De façon générale, le lecteur du rez-de-jardin utilise prioritairement des sources en libre accès. En témoigne, au-delà des généralités toujours très sollicitées, la forte utilisation des corpus : en anglais, la consultation des corpus d’auteurs représente 75 % des consultations, en allemand 72 %, en littérature française (hors littératures francophones) 97,5 % !  A contrario, le droit, qui est largement la discipline la plus consultée en haut-de-jardin, réalise en rez-de-jardin un score honorable sans plus. Cette constatation tendrait à faire privilégier la mise en libre accès de documents souvent utilisés (y compris des documents en français doublant les collections en magasins), et l’orientation directe en magasin des travaux de recherche récents.

Les campagnes d’évaluation de la consultation du libre accès sont riches en enseignements, et complémentaires des enquêtes menées auprès du public : si elles disent peu sur la qualité des utilisateurs, elles reposent sur des observations factuelles. D’ailleurs, à la grande satisfaction de leurs coordonnateurs, les résultats obtenus par les deux méthodes sont cohérents. Il ne faut pas se cacher cependant qu’il s’agit d’une procédure très lourde : formation des personnels appelés à procéder à la lecture des codes à barres, coordination au sein de chaque département, transmission quotidienne des données, implication du département des Systèmes d’information pour la mise en place des applications et l’extraction des données, manque de fiabilité et d’ergonomie du matériel utilisé à la BnF, poids du traitement et de l’analyse des données.

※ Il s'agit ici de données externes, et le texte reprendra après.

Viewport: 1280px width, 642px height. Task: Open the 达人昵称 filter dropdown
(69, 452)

Ces campagnes n’ont pu être réalisées que grâce à l’engagement coopératif d’un grand nombre de personnes. Un de leurs effets secondaires est d’ailleurs de donner des indications sur le volume de documents rangés quotidiennement, et donc sur la charge de travail des personnes qui en sont responsables. Par ailleurs, les modifications de politique documentaire qu’elles peuvent entraîner mettent longtemps à avoir des conséquences sur les pratiques des utilisateurs. Il ne semble donc pas utile de les répéter à un rythme trop soutenu.

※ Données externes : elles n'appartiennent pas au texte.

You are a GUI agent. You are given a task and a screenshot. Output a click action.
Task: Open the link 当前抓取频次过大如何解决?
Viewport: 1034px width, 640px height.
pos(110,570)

Le chantier suivant sera de travailler des évaluations plus fines du contenu des consultations en provenance des magasins. Jusqu’en août 2005, on ne pouvait en avoir qu’une approche purement quantitative. Depuis, une base Access (Statcotes) a été mise au point et devrait permettre d’établir des statistiques par supports (monographies, périodiques, microformes, documents audiovisuels, etc.) et par cotes des documents demandés par les lecteurs sur le site François Mitter-rand. L’élaboration d’un tableau de bord reste cependant délicate. L’interprétation du libellé des cotes est difficile : la cotation Clément est parfois extrêmement précise et parfois extrêmement vague, et elle a été remplacée depuis 1998 par une cotation sans indication de contenu 5. La masse des documents consultés (plus de 100 000 par mois…) ne simplifie pas les choses. Enfin, seule une petite partie des documents en magasin est indexée en Dewey 6.